The IUPAC name of methyl 2-[2-(3-chloro-2-oxopropyl)-5-methylphenyl]acetate (CID 134614159) is methyl 2-[2-(3-chloro-2-oxopropyl)-5-methylphenyl]acetate.
What is the SMILES notation for methyl 2-[2-(3-chloro-2-oxopropyl)-5-methylphenyl]acetate?
The canonical SMILES for methyl 2-[2-(3-chloro-2-oxopropyl)-5-methylphenyl]acetate is COC(=O)Cc1cc(C)ccc1CC(=O)CCl.
What is the InChIKey of methyl 2-[2-(3-chloro-2-oxopropyl)-5-methylphenyl]acetate?
The InChIKey is VUCNIZLKUIMIHD-UHFFFAOYSA-N. The full InChI is InChI=1S/C13H15ClO3/c1-9-3-4-10(6-12(15)8-14)11(5-9)7-13(16)17-2/h3-5H,6-8H2,1-2H3.
What are the key properties of methyl 2-[2-(3-chloro-2-oxopropyl)-5-methylphenyl]acetate?

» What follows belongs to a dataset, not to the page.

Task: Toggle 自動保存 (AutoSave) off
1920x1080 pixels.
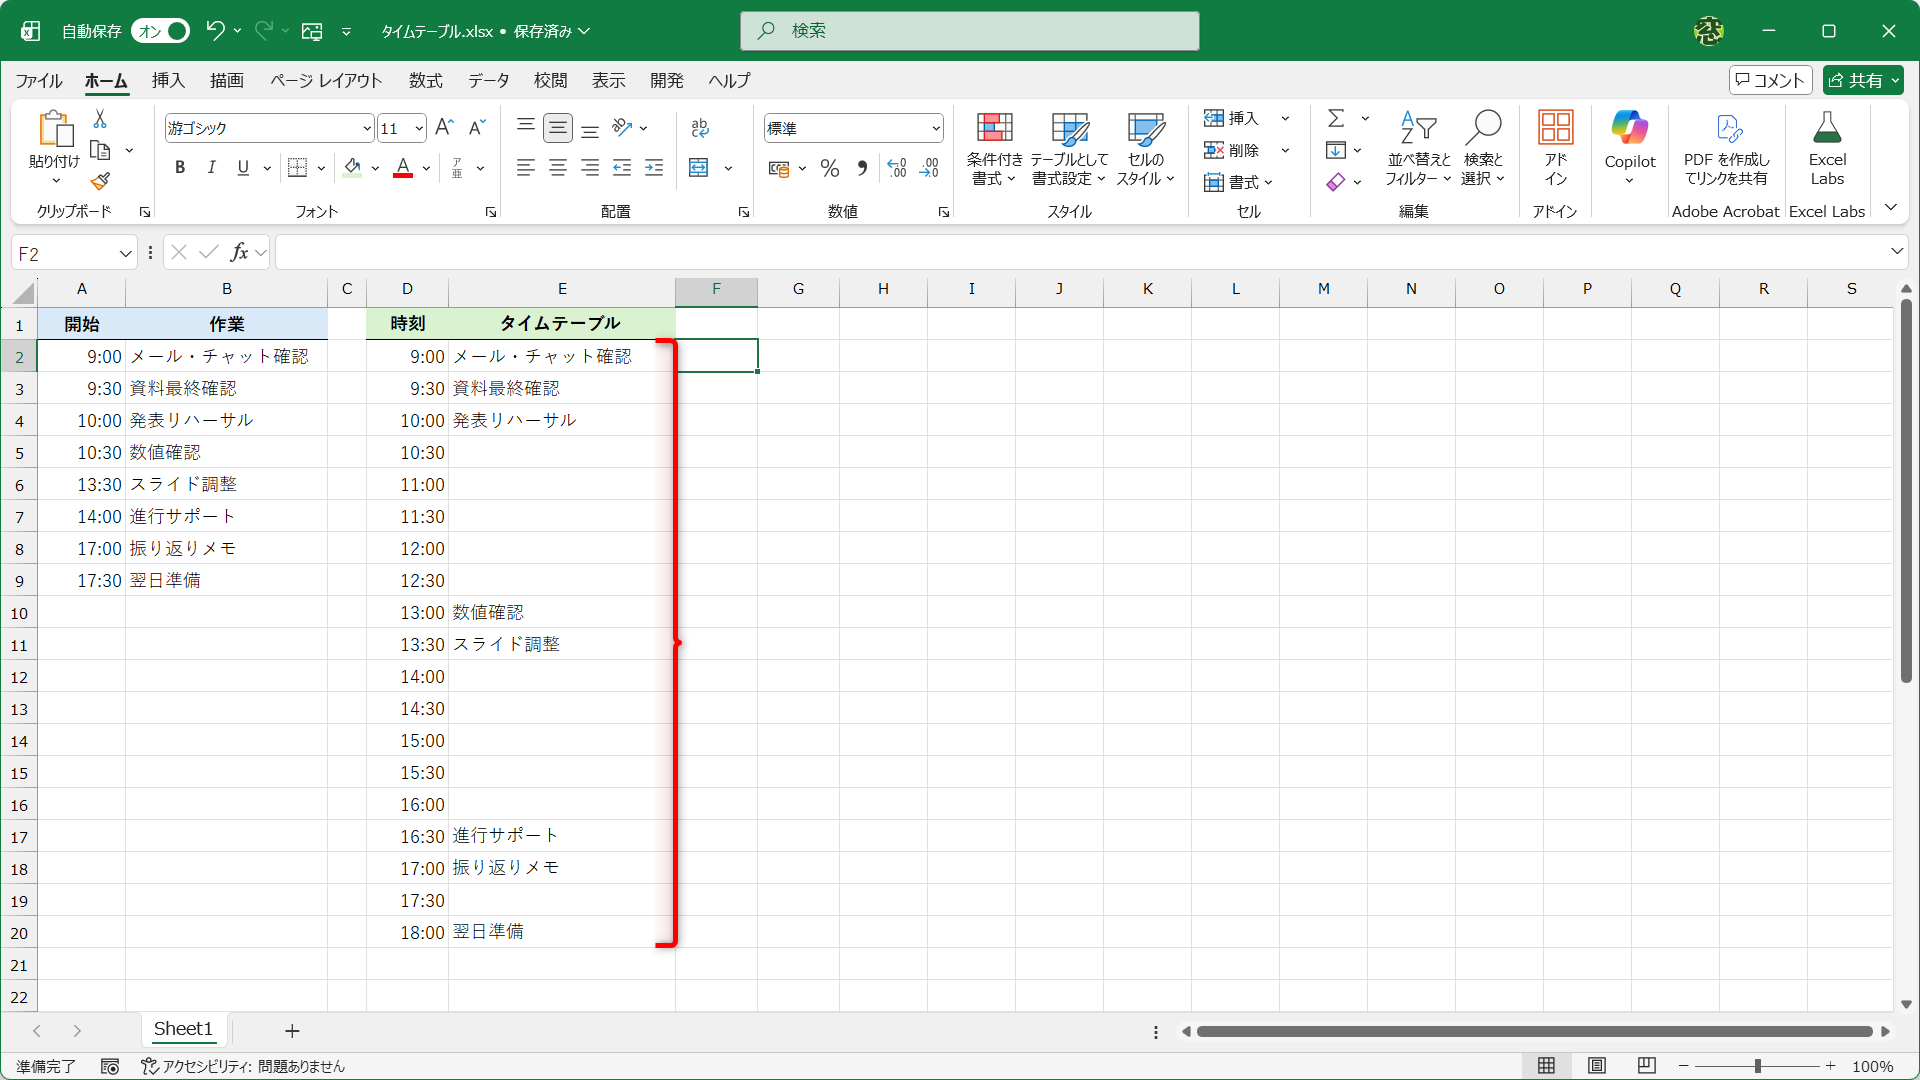Action: (159, 31)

methyl 2-[2-(3-chloro-2-oxopropyl)-5-methylphenyl]acetate has a molecular weight of 254.71 g/mol, XLogP of 2.06, 5 rotatable bonds, 0 hydrogen bond donors, and 3 hydrogen bond acceptors.
Where does this data come from?
All data for methyl 2-[2-(3-chloro-2-oxopropyl)-5-methylphenyl]acetate is sourced from PubChem (CID 134614159), the world's largest open chemistry database maintained by the National Library of Medicine (NIH).